Gregory Leon is the executive chef and owner of Amilinda restaurant downtown. He moved to Milwaukee in 2012, and knew he wanted to open a restaurant here.
"We had to raise money, and nobody really knew who we were. I had just moved here, my partner is from here but he had never been in the food scene. So we decided, in order to stay busy, practice the food that we wanted to do for the restaurant, raise some money and get our name and face out into the community that we would do a pop-up," Leon says.
Leon was looking for a space that wasn't open at night, and was put in touch with Nell Benton, owner of the National Cafe.
"We were put in contact with Nell in May of 2014 and we started our regular Saturday pop-ups at the National in June. We did them all the way until January of 2015. Then we kind of put things on hold while we started building out the space for the restaurant," Leon says.
The pop-up was successful, and Leon and his partner were able to open Amilinda.
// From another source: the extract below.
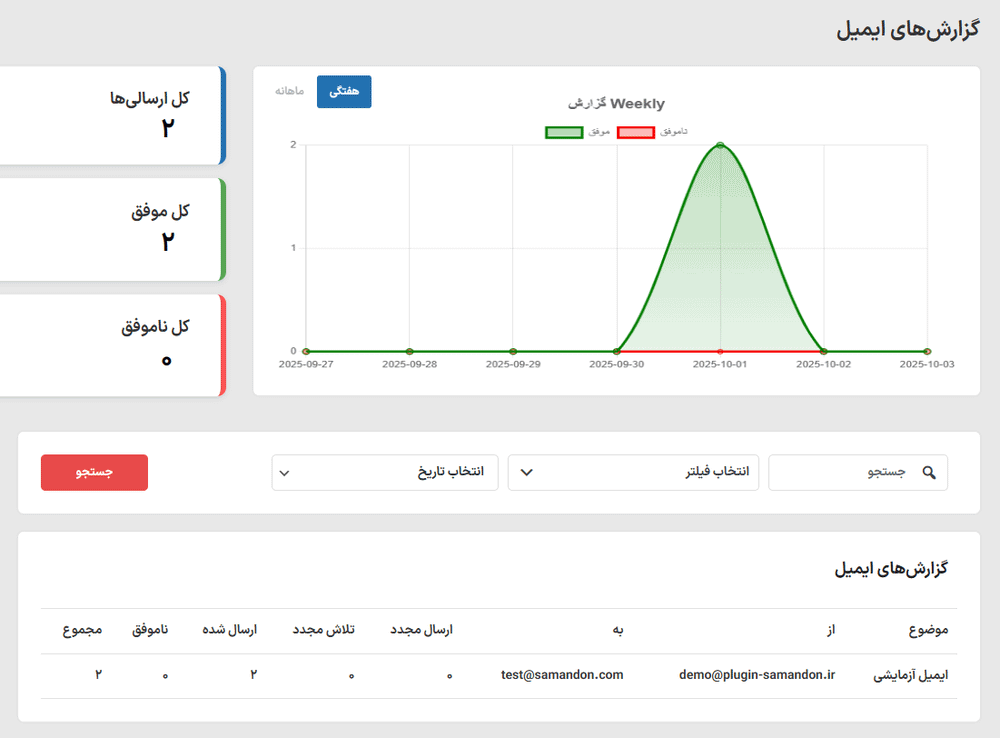Switch to the ماهانه chart view

tap(290, 91)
"We opened in August of 2016. August first. So it's been a year and seven months or so," Leon adds.
Leon credits his pop-up hostess for helping him launch his business.
"I certainly feel that way about Nell and the National. If she wouldn't have opened her doors to us and let us do this pop-up we wouldn't be here. We wouldn't have our own permanent restaurant," Leon says.
Leon says it's gratifying to now be able to host a pop-up.
"We love it, actually. We love being able to provide a space for people to come in, be creative, and get their career started, their business started. I feel like it's my duty," Leon says.
Zach Peterson owns Commonplace in Bay View.
"I actually launched the store first as an online-only store. That was in summer of 2014. Then in the summer of 2015 I did a two-month long pop-up in Milwaukee's Third Ward. It was just sort of a retail test to see kind of how the local market would react to the products I was carrying. A lot of them were new to the area so I didn't really know how it was going to go," Peterson says.
It went well, and now Peterson has a permanent space in Bay View.
Peterson says he would recommend a pop-up as a way for an entrepreneur to test the waters.
"You get your name out there and also you get to work out any kinks that might be in your operation. You don't have to buy a ton of inventory right off the bat because you're just doing it for a couple of months, so you can do smaller orders and not put a ton of investment into it right away. Really sort of figure out what you're going to do and how you're going to do it before you jump all the way in on a long-term lease and a bunch of inventory and a bunch of other equipment and things like that," Peterson says.
Peterson says he believes Milwaukee's pop-up scene will grow.
"It makes so much sense that I don't see any reason why it wouldn't catch on more and more here. We do have a lot of empty storefronts. We have some streets that have multiple empty storefronts. I think it would make a lot of sense for new businesses and the building owners of those empty storefronts to go in there for a little bit. Get some money both ways."